Whether mentioned or not, this history is part of what makes the Oropesa bread resonate with significance.

Pan Chuta, San Pedro Market, Cuzco
Pan Chuta, San Pedro Market, Cuzco

The valley lands near Oropesa were good for cultivating the imported Spanish crop of wheat which was necessary for producing that key component of the European diet, bread.  At the time, bread was far more than a simple accompaniment to a meal, it was the meal to a great extent.

As a result, Oropesa, with its Inca roots and links to colonial hierarchy, as well as its access to that holy European grain, wheat, was in a key position to produce the bread that built and symbolized social relationships while also nourishing colonial society.

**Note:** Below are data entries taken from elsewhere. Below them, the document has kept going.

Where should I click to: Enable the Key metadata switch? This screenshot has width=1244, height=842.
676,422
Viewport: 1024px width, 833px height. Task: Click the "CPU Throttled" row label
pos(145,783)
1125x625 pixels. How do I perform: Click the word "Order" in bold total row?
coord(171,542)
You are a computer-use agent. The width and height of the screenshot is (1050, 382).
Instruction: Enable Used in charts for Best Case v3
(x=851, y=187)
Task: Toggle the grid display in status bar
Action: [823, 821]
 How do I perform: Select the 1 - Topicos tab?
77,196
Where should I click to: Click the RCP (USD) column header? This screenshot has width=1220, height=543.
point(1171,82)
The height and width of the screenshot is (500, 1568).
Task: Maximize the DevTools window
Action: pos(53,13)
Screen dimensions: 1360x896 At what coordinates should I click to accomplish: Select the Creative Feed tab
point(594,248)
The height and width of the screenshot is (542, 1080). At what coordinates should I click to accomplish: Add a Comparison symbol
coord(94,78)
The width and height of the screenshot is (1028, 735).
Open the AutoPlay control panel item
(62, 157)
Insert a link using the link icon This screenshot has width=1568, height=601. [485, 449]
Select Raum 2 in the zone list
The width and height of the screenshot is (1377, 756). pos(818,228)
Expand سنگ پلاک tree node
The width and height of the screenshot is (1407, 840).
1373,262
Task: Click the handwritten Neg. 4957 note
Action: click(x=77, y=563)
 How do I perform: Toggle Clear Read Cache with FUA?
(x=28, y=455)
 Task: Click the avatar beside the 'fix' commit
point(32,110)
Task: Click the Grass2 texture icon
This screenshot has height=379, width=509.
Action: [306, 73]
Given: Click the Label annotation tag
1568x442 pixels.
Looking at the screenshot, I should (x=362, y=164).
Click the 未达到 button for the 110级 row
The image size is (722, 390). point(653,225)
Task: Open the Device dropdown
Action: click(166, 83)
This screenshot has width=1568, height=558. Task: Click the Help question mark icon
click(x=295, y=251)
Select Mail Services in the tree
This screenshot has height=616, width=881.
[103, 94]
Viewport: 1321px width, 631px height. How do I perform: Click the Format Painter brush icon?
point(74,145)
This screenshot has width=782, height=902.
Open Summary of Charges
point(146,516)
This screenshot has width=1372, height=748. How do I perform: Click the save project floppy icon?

Today, some 40 percent of the total number of registered businesses in Oropesa are dedicated to bread making.  Bread is perhaps the major economic engine of the region.  And bread depends on the traditional families who make it, with their carefully guarded recipes and techniques, as well as the owners of traditional overs who carefully guard their secrets of wood and temperatures to produce the famous pan chuta that circulates so strongly in Cuzco’s society.

Bead making is so important that it is represented in a niño panadero, a Holy Child who is a baker;  He not only gave his bread away to feed the impoverished Indians in the area, he still had an income at the end of the day just as if he had sold the bread.

Recently Oropesa developed what they call Tanta Raymi, a festival of bread in Inca-ish language.  Held the 5th and 6th of October every year it is a competition for the finest quality of bread as well as a chance to celebrate and demonstrate the art and society of bread to Cuzco’s population and its visitors.

The bread of Oropesa is also obtaining national and international recognition as an important component of Peruvian gastronomic heritage.  The mayor of Oropesa took his town’s bread by invitation to the World Festival of Bread held in Italy.  As a result the Oropesans are proud their skill and knowledge in the baker’s art has been recognized as part of the global tradition of great, local breads.

Though proud of this international recognition,  Oropesa’s bread is not only a product of local, quality ingredients, the historical knowledge of baking families, and a lot of hustle, it also connects deeply with Cuzco’s society and culture.  As a final example of this is its name, pan chuta.

Pan Chuta for Sale, Cuzco
Pan Chuta for Sale, Cuzco

The word “chuta” is a complex local concept that is difficult to translate and yet encloses important values for Cuzco’s society.    “Chuta” refers to something indigenous to be sure, but it also encapsulates values of something that travels over distance, just as the bread does from Oropesa to Cuzco, but also from one household to another as a gift or a symbol of warmth, affection and respect.

But it also symbolizes something that is stretched, that moves beyond the ordinary.   This indeed is the famous pan chuta of Oropesa, Cuzco.  Not only is it delicious with its faint hint of herb and spice, it is something that stands above and brings meaning to life.